Temendo a mediocrização generalizada de uma sociedade controlada ou vigiada,
Stuart Mill defendia a ampliação das oportunidades como forma de criar novas elites
ou, em outras palavras, uma maior democratização da sociedade, inclusive por meio
da ampliação dos direitos de participação política.
O pensamento de Hegel
Hegel foi o criador do último grande sistema filosófico da Filosofia moderna. Um
conhecimento sólido e verdadeiro só seria possível levando-se em consideração a
historicidade, isto é, o lugar que cada sistema de ideias ocupa na história do
progresso do pensamento.
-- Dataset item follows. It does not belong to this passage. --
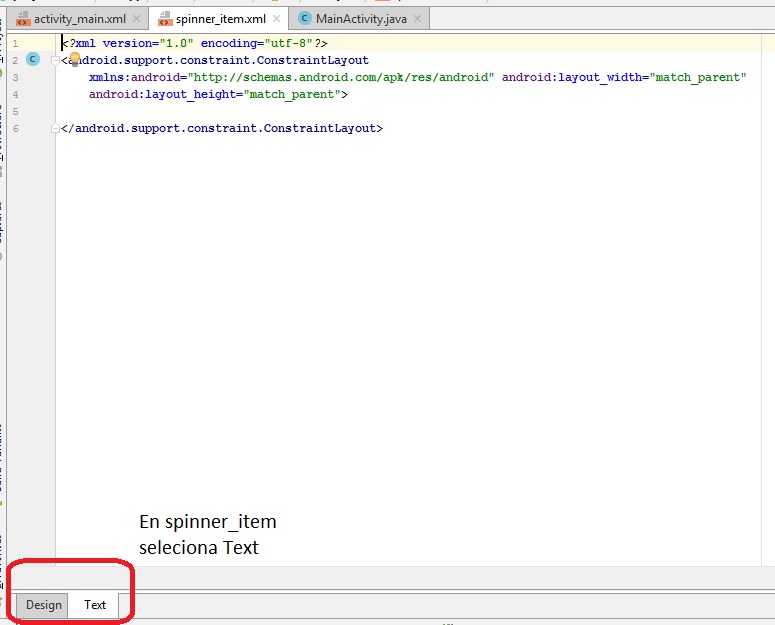775x625 pixels.
Task: Click the related class gutter icon on line 2
Action: [32, 60]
Isso significa que uma corrente filosófica não deve ser
superada ou desmentida por outra que surge posteriormente. As diversas correntes
ou sistemas filosóficos expressam momentos diferentes da evolução do espírito ao
longo da História. Para Hegel, o movimento da História (isto é, as mudanças que
ocorrem ao longo do tempo) é essencial para o entendimento não apenas dos
acontecimentos, mas da formação e do desenvolvimento da consciência humana.
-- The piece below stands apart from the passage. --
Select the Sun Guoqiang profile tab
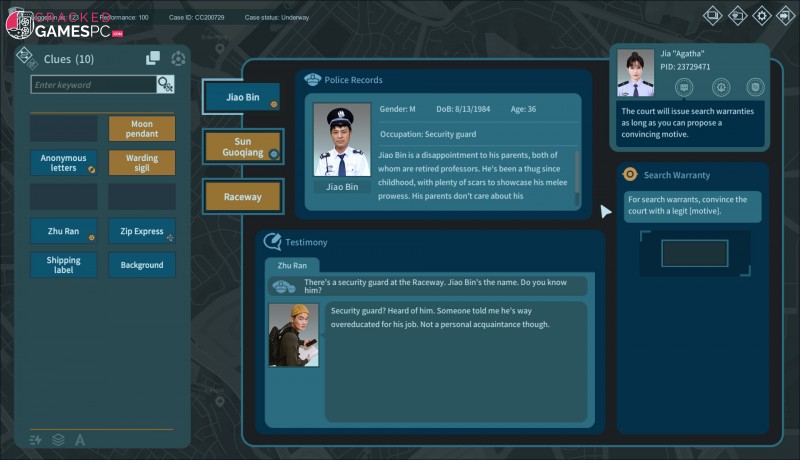This screenshot has width=800, height=460. pyautogui.click(x=242, y=147)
Para analisar esse movimento constante, Hegel desenvolveu o método dialético de
pensamento. O uso da palavra “dialética” aqui é diferente do uso anterior, comum
desde a filosofia grega. Para os gregos, a partir de Sócrates, dialética era um método
argumentativo, desenvolvido pelo diálogo, enfatizando perguntas e respostas. Para
Hegel, a dialética é uma lei do universo, que atua tanto no plano das ideias quanto na
natureza e na História.
o método dialético parte da constatação de que o mundo das ideias está em
constante mudança, e essas mudanças ocorrem necessariamente seguindo um ciclo
de três etapas.
Em primeiro lugar, identifica-se a afirmação de uma tese, expressa como a afirmação
de um pensamento original. Uma vez enunciada a tese, criam-se condições para que
seja pensada uma antítese, isto é, o seu oposto, que ao mesmo tempo se afasta e
nega a tese. Do choque entre a tese e antítese, surge um novo pensamento, a
síntese, que traz em si elementos tanto da tese quanto da antítese, conciliando-os. A
síntese não é uma simples justaposição: é uma ideia nova, uma nova unificação, uma
nova afirmação.
Uma vez enunciada a síntese, criam-se condições para que seja pensado o seu
oposto, ou seja, ela vai ser a tese de uma nova antítese, que, por sua vez, vai gerar
uma nova síntese e assim por diante. Estamos aqui diante do movimento do
pensamento, que, segundo Hegel, apresenta-se em evolução constante. A filosofia de
Hegel é uma filosofia do devir, ou seja, do “tornar-se”, levando em consideração esse
movimento constante que afeta natureza, pensamento, História, arte, religião e lógica.